►

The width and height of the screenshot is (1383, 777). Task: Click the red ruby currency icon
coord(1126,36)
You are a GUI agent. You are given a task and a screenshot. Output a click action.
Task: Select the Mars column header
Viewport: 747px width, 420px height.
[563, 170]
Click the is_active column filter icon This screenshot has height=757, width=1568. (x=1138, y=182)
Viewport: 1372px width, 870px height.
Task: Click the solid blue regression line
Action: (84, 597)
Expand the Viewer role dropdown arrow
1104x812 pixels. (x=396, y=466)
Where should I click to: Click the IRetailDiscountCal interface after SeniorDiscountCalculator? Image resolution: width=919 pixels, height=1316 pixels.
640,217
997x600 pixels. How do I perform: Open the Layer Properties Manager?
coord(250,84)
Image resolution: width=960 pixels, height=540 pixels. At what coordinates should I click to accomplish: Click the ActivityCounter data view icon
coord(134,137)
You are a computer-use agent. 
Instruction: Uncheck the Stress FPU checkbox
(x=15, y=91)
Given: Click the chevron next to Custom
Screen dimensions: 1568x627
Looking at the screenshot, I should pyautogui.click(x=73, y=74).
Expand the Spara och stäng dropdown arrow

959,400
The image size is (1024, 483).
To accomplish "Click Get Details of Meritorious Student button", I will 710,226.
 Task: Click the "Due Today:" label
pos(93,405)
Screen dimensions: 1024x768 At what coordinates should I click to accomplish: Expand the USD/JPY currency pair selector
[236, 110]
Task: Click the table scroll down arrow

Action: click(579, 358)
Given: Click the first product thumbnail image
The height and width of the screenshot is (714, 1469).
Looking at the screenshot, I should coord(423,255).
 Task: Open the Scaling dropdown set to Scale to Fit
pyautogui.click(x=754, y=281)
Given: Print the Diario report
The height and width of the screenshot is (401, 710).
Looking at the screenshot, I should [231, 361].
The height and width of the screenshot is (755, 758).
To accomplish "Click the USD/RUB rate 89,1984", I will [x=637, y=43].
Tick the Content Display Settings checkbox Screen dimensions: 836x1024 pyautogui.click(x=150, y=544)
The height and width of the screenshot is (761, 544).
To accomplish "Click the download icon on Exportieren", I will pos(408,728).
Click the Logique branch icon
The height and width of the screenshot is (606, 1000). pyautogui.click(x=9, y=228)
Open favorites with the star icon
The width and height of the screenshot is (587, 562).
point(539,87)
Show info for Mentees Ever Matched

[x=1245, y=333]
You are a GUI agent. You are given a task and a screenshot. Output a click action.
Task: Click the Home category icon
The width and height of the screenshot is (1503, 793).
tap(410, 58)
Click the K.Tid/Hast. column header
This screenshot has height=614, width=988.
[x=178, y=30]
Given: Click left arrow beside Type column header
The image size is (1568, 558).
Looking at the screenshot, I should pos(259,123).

◄

Go line by line through the data, copying each one that contains the word "will".

To accomplish "Click Get Details of Meritorious Student button", I will 710,226.
To accomplish "Click the USD/RUB rate 89,1984", I will [x=637, y=43].
To accomplish "Click the download icon on Exportieren", I will pos(408,728).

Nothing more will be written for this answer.